**Work instruction**
Once the line with "You are a GUI" is found in the entries below, repeat it and each following line exactly, up to and including the line with "Task: Select the EUROOPTIC logo in bottom bar". Add no other lines.

**Records shown**

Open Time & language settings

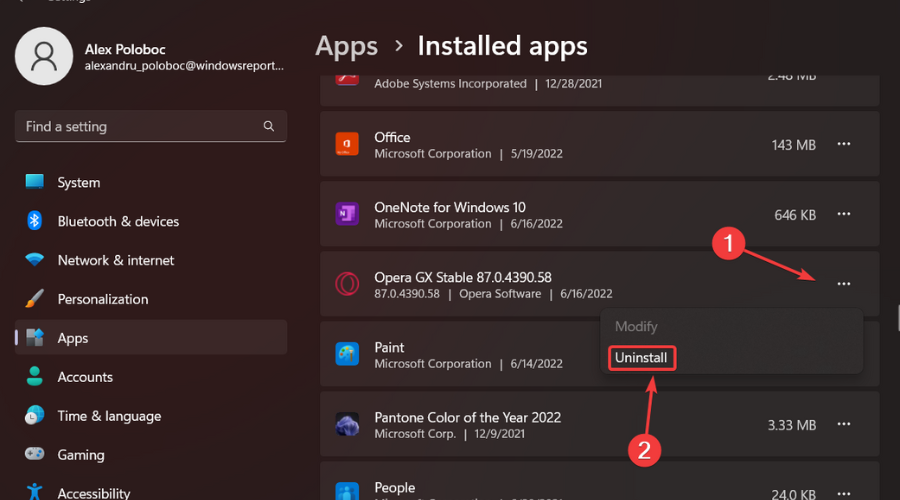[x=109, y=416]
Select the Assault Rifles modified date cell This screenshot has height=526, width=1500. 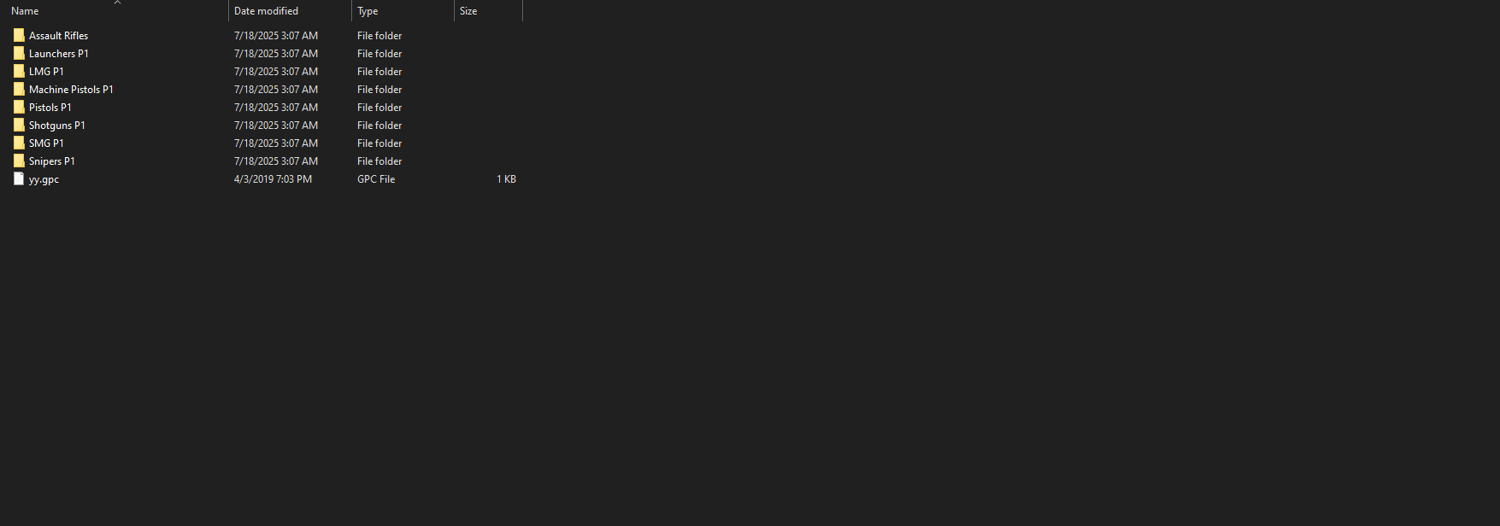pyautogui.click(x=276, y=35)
---
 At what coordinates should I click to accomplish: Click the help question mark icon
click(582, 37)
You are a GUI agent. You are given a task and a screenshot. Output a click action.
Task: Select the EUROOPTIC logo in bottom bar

**Output**
You are a GUI agent. You are given a task and a screenshot. Output a click action.
Task: Select the EUROOPTIC logo in bottom bar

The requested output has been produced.